Lake Hebron in Fall

Lake Hebron in Fall
Lake Hebron in Fall

October 3, 2015

He Died Early

He died early, too early for one so young, they’d said,
long before seatbelts had laws to keep us secure,
suspend us upside down in rolling over,
bruised, perhaps, and banged up
and broken, but living, still -
that all came later, too late for him –
and they drove all night, leaving in darkness
to arrive just as the sun rose on the new day,
to comfort their grieving family needing them,
even as they needed comfort themselves, trying to stay strong
through their tears, for them, for each other.
That night his room was shut against his dying, the door
pulled to and latched, though not locked, just shut
and they left it that way, fearing to enter,
not sure of what nor why, but keeping it shut in,
that eerie quiet that accompanies death, the quietude of absence.
They slept that night holding each other tight
in the twin bed that had been hers for the years
before one another, before him even, holding each other,
shutting out their fears behind the door to his room,
the room next to the one where they huddled,
both rooms shrouded in silence but for their tears falling,
tears released now in their weakness, away from family
for whom they have remained strong, denying their own grief.

And in the morning, their eyes bleary and heavy
with restless sleep and the long day ahead, bucked up
and brave, they emerged, the doors wide open, theirs and his.
Neither admits to a nocturnal journey, nor a simple walk
in their sleeplessness, neither noting the other’s leaving,
the click of a door opening or the creak of hinges, long unused,
swinging back, not even the groan of shifting floorboards
as if someone has walked across them, as they have for years,
for as long as she can remember from her childhood, knowing,
but not acknowledging when their parents checked on them
or giving away their sneaking in, caught and in trouble,
but not this night, no squeak, no groan, no presence,
but the open doors, doors shut tight, shutting out their fears.

And for many years, years passing after the funeral,
their grief turned to quiet resignation of life and death,
no one, even the young taken too early exempt from this,
for these many years they wondered, wondering still,
who had opened the doors, theirs and his, undetected,
checking on them in their grief and restless sleep,
one last moment, “it’s ok now.” For there was,
somehow, a comfort there, a comfort unexplained
by that open door, a brief moment of sorrow removed,
a knowing, a sensing, a still voice, soft, unheard.

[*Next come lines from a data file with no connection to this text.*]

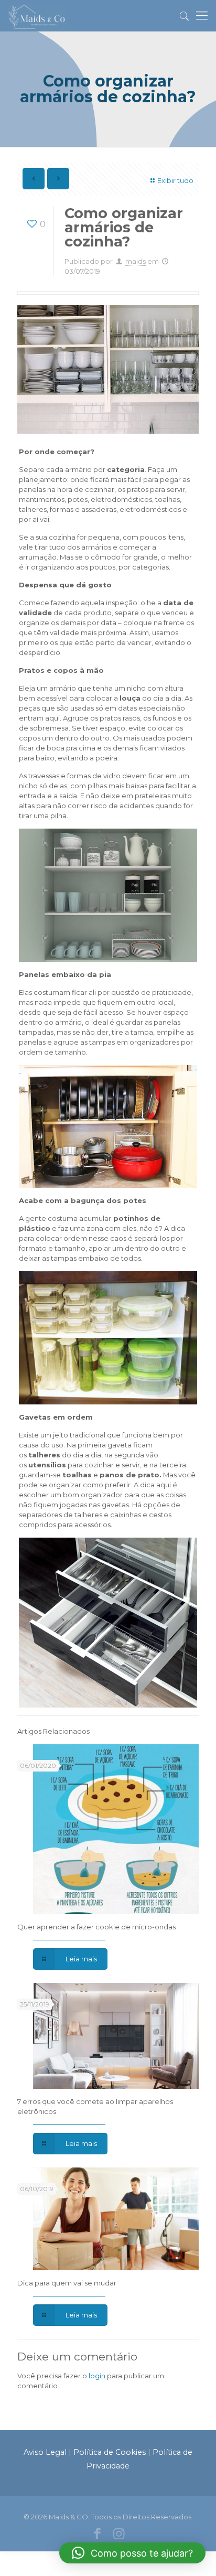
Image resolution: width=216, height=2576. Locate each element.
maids (135, 261)
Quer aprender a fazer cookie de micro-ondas (96, 1927)
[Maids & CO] (37, 16)
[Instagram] (119, 2535)
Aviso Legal (45, 2452)
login (97, 2375)
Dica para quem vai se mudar (66, 2283)
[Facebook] (97, 2535)
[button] (132, 2552)
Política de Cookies (109, 2452)
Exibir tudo (175, 180)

Do the dead, perhaps, come home, then, one more time
before leaving, if leave they must, come home one last time,
to bid farewell, to leave us alone in our grief,
our grief too much in our attempt to stay strong?
Or do they come home to remember, to remember home
and who they are, what they are leaving behind and who,
those memories that even death cannot take, to soften
what comes next, that last leaving, leaving us behind,
death but a place of memories brought to life, remembering?